Here Are the 10 New Books You Should Read in November

8 minute read

These are independent reviews of the products mentioned, but TIME receives a commission when purchases are made through affiliate links at no additional cost to the purchaser.

November, it seems, is a month for the memoir. It makes sense, given the season’s propensity for dreariness, which in turn sparks introspection. From writers (Hilton Als, Jerry Saltz, Haruki Murakami) and former First Ladies (Michelle Obama) to models (Paulina Porizkova) and artists (Patti Smith), everyone is reflecting this month. In A Book of Days, Smith reminds us that, despite the gloom, “each day is precious, for we are yet breathing, moved by the way light falls on a high branch, or a morning worktable, or the sculpted headstone of a beloved poet.” Here, the best new books to read this November.

My Pinup, Hilton Als (Nov. 1)

This ode to Prince, a slim fusion between memoir and essay (clocking in at fewer than 50 pages), got its start in 2012 as an essay in Harper’s. Since then, the Pulitzer Prize-winning writer Hilton Als has expanded upon the concept—but stayed true to his undying, though sometimes disappointing, love of the pop icon. He compares past lovers—and himself—to Prince, writing, “I couldn’t love him enough.
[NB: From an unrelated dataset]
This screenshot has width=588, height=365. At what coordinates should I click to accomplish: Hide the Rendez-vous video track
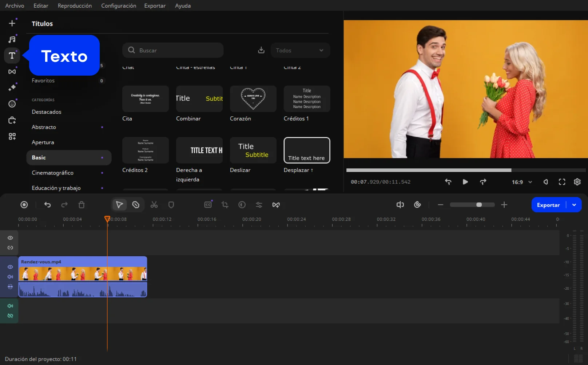pyautogui.click(x=10, y=267)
We were colored boys together. There is not enough of that in the world, Prince—but you know that.” My Pinup is as enigmatic as Prince was himself, touching on love, loss, race, the AIDS crisis, and the downtown queer nightclub scene in serpentine prose.
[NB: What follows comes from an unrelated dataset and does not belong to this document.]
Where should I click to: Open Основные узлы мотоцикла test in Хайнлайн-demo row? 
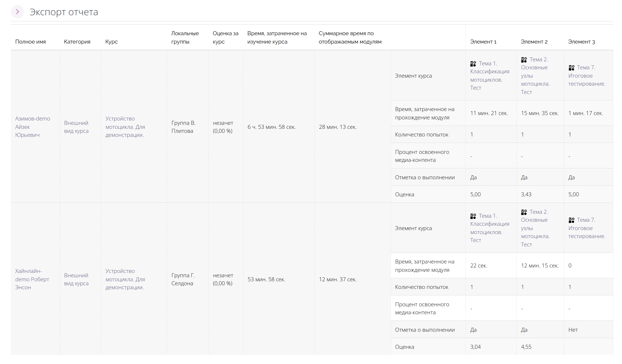point(535,228)
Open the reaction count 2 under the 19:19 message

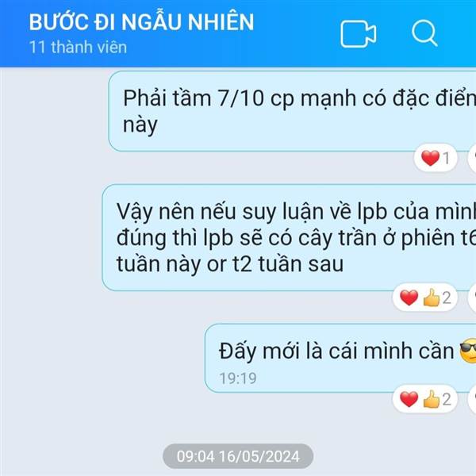coord(447,400)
Buy Now: My Pinup on Bookshop | Amazon

The World We Make, N.K. Jemisin (Nov. 1)

The World We Make follows up on N.K. Jemisin’s 2020 urban fantasy novel The City We Became. Now, the personified boroughs of New York City—the Primary (New York City), Manny (Manhattan), Brooklyn (Brooklyn), Bronca (the Bronx), Padmini (Queens), and Aislyn (Staten Island)—face twin dangers. The alien city of R’lyeh threatens to invade New York City just as a Trumpian mayoral candidate promises to return the city to “traditional values.” Jemisin explores resistance and identity through magic and myth, expertly crafting a world in which contemporary concerns are met with catharsis.
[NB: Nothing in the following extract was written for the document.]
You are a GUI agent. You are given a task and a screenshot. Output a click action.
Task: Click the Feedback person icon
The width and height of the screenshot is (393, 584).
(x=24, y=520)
Buy Now: The World We Make on Bookshop | Amazon

Foster, Claire Keegan (Nov. 1)

First published in Ireland in 2010, an abridged version of Foster was published in the New Yorker the same year. Only now, though, has the international bestseller made its way to the U.S. The unnamed narrator, a child, is sent away to live with relatives she barely knows due to the strain on her parents of feeding their large family. Over this one golden summer with the Kinsellas, who lost their only child, the narrator learns what family and love can truly feel like. “I try to remember another time when I felt like this and am sad because I can’t remember a time,” she reflects. “And happy, too, because I cannot.”

Buy Now: Foster on Bookshop | Amazon

Saha, Cho Nam-Joo (Nov. 1)

Cho Nam-Joo, author of 2020’s international bestseller Kim Jiyoung, Born 1982, is back with Saha, a dystopian thriller that feels a little too real for comfort. “Saha” refers to one of three stringent social classes in the fictional country of Town: Citizens enjoy a lofty status; L2s are temporary workers on a path to citizenship; and Sahas are the lowest of the low. “Saha was what they were called even if they didn’t live in Saha Estates, which Jin-kyung assumed the name came from,” Nam-Joo writes. “The term seemed to say, ‘This is as far as you get.’” Jin-kyung, a Saha, must dive deep into the dark underbelly of Town to find out who framed her brother, Do-Kyung, for the murder of a doctor named Su.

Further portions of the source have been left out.